The patient got a bronchoscopy and biopsy of the mass that showed large cell carcinoma. Molecular testing showed an absence of major driver mutations. She got PD-L1 testing by immunohistochemistry, which shows her PD-L1 expression to be 2%. A brain MRI showed no evidence of CNS disease, and therefore our working diagnosis is patient who has stage 4, or metastatic, lung cancer. The patient was started on chemotherapy with carboplatin, paclitaxel, and bevacizumab.

In summary, we have a relatively healthy patient with comorbidities that will change our decision on what the most appropriate therapy is for her. I’d like to concentrate on her having a history of Crohn’s disease, and the Crohn’s disease appears to be active because she is currently receiving treatment with infliximab.
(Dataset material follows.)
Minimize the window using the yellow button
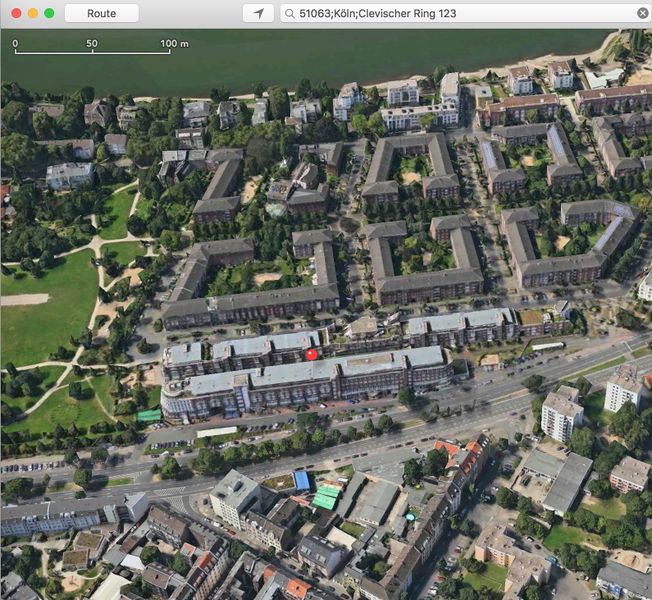Image resolution: width=652 pixels, height=600 pixels. pyautogui.click(x=33, y=13)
This patient has 2 lesions in the liver, but so far, a PET scan has not been performed. As we all know, there are other abnormalities in the liver that can be shown on the CT scan that do not necessarily represent metastatic disease. So, at the minimum, I would recommend doing a PET scan to confirm that those lesions are PET-positive.

If I were the one picking the site of the biopsy, I would go for the liver biopsy because this is a procedure that can make a diagnosis and stage the patient at the same time. There are other abnormalities in the liver that can look like metastasis on a CT scan, notably a hyperplasia of the liver, and therefore I believe that we need to confirm that this patient truly has metastatic disease before we decide on treatment.

Assuming a PET scan shows increased uptake in the liver nodules, we confirm that this patient has a metastatic disease. What that means for us is that this patient is not curable, but she’s treatable, and the goal of treatment for her situation would be to improve survival and improve quality of life. Based on the fact that she was treated with carboplatin, paclitaxel, and bevacizumab, I would code her as a 1% survival of about 50% and a median survival of about 12.3 months.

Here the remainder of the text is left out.